7 giorni con Hyundai Ioniq PHEV: il Test Drive dell’ibrida plug-in (2)

Abbiamo provato la Hyundai Ioniq plug-in hybrid nel nostro consueto Test Drive lungo una settimana. La versione ibrida ricaricabile è un vero e proprio must per i driver che vogliono guidare un modello green, senza soffrire di ansia di autonomia. Ecco il diario dei nostri 7 giorni al volante dell’ibrida plug-in!

COME VA SU STRADA LA HYUNDAI IONIQ PHEV 2019

Martedì

La posizione di guida della Hyundai Ioniq ibrida plug-in è corretta, per nulla dominante in stile Suv/crossover, però è ben adattabile. Le poltrone sono abbastanza piccole, ma hanno un’escursione ampia e un efficace supporto lombare. Nell’allestimento “Style” quelle anteriori sono regolabili elettricamente, di serie, in 10 direzioni e sono dotate di funzione memory.

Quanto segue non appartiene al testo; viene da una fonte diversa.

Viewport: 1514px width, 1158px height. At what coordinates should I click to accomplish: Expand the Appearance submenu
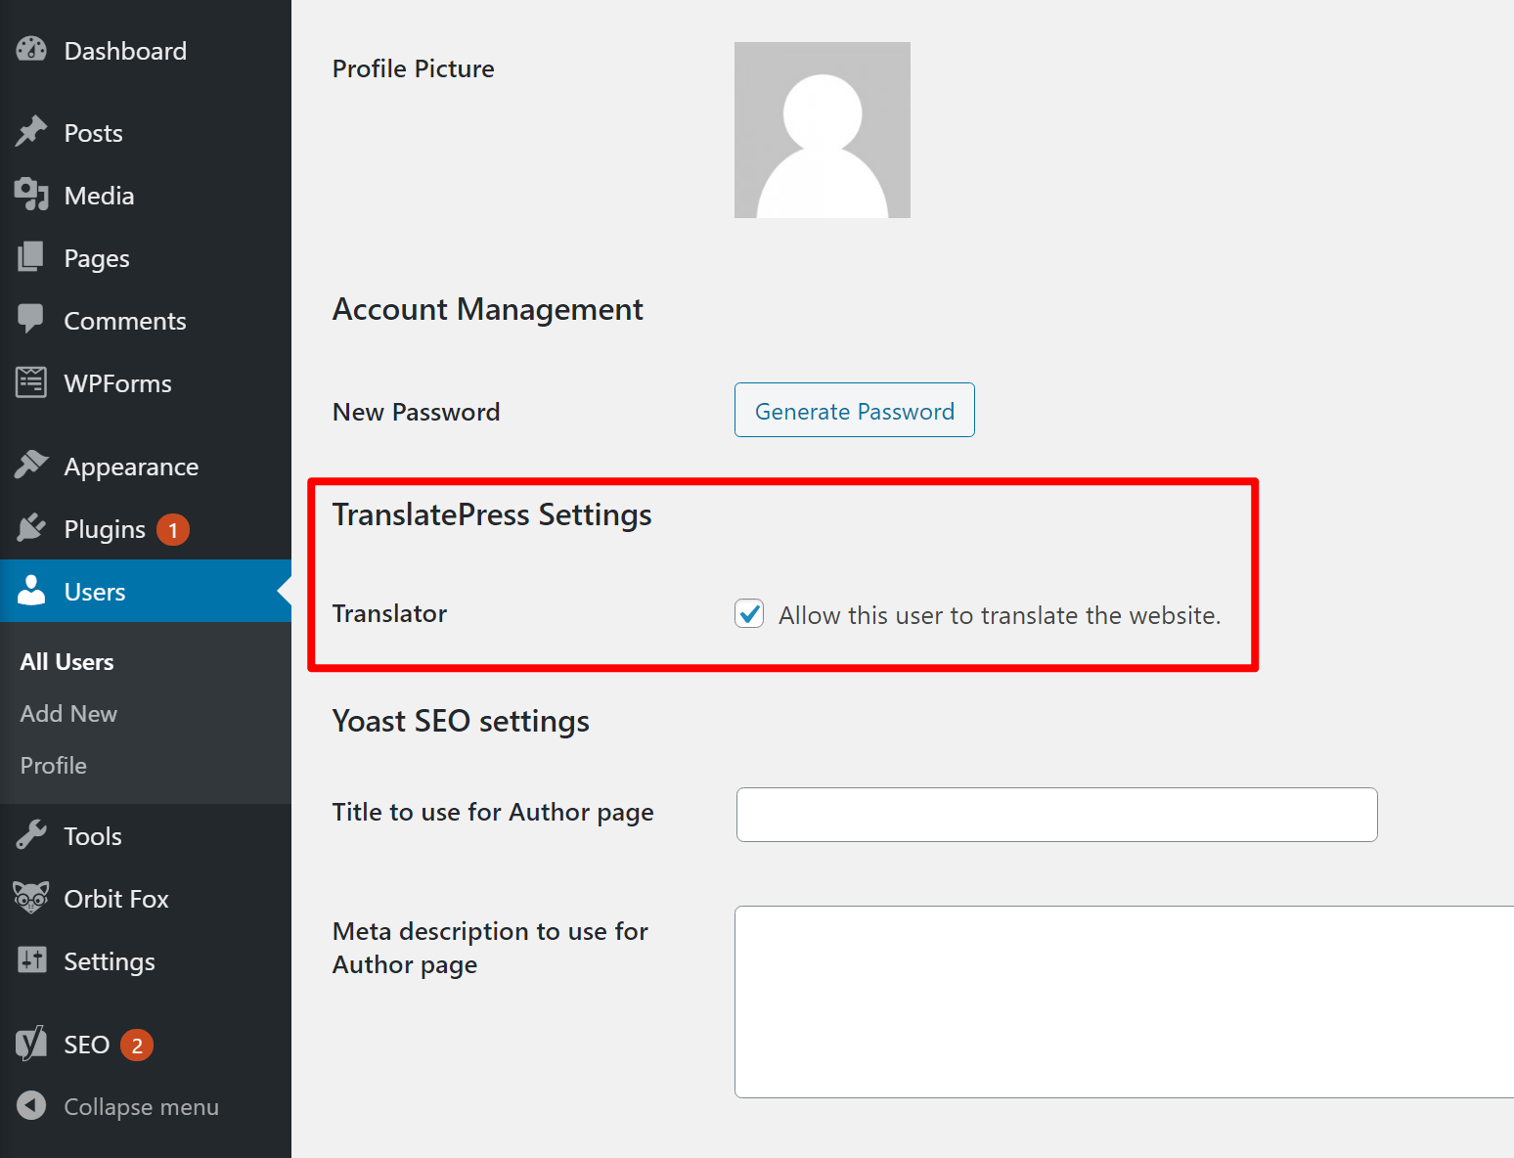click(x=131, y=466)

Hyundai Ioniq plug-in hybrid 2019 posteriore

L’avviamento è con “Start Button” e “Smart Key”, il motore termico si accende, resta in moto per qualche minuto, poi si spegne e la Hyundai Ioniq plug-in hybrid si muove senza rumore fino a 20 Km/h (anche 30 se si ha il piede leggero), poi riparte. Questo se si è in normale marcia ibrida. Altrimenti, se si preme il tasto “EV/HEV” a lato del cambio, il motore a benzina non si attiva proprio. E ciò fino a che la batteria, specifica per la marcia elettrica, non si è scaricata del tutto.

La batteria più piccola invece, di supporto alla marcia ibrida, aiuta il motore termico in accelerazione e riceve dallo stesso la ricarica nelle fasi di recupero oppure di marcia a velocità costante. La più bella notizia è che il tutto avviene senza la benché minima percezione da parte del driver. Il passaggio tra le varie alimentazioni è inavvertibile. Soprattutto non si ha mai una sensazione di incertezza, oppure che al sistema manchi potenza. Una messa a punto magnifica.